TASK OBJECTIVE - Filter these records by the string "agent", copying each line that holds it.

SOURCE DATA -
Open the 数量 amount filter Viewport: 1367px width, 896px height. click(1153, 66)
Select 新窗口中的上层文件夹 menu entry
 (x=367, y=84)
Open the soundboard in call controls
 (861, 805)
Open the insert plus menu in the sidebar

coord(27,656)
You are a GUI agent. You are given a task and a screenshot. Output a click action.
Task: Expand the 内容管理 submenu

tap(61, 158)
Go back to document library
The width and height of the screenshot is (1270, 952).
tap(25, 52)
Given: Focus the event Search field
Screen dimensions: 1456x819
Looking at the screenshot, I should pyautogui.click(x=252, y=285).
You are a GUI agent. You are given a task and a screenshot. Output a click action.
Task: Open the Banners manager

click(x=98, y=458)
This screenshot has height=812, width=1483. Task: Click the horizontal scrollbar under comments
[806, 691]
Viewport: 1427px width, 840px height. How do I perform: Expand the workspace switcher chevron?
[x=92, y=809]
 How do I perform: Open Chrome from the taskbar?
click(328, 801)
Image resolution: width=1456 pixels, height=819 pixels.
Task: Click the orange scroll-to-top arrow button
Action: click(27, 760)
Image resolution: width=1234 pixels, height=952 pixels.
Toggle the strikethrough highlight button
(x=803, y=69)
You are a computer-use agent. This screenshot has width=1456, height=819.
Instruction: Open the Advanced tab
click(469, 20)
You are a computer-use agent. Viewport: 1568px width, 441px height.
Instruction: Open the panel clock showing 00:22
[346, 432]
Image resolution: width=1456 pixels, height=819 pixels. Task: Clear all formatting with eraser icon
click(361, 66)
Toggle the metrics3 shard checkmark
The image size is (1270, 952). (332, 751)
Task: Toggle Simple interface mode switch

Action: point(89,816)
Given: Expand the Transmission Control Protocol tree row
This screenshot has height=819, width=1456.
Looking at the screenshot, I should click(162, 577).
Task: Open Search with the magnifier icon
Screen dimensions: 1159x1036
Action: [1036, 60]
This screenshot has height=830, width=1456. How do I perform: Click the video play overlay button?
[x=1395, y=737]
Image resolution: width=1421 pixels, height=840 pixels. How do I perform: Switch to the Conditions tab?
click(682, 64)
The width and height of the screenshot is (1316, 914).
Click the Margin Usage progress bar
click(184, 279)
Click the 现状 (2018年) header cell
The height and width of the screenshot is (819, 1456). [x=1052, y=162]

SOLVED PROBLEM -
You are a GUI agent. You are given a task and a screenshot. Output a click action.
You are a GUI agent. You are given a task and a screenshot. Output a click action.
You are a computer-use agent. This screenshot has width=1456, height=819.
You are a computer-use agent. Viewport: 1568px width, 441px height.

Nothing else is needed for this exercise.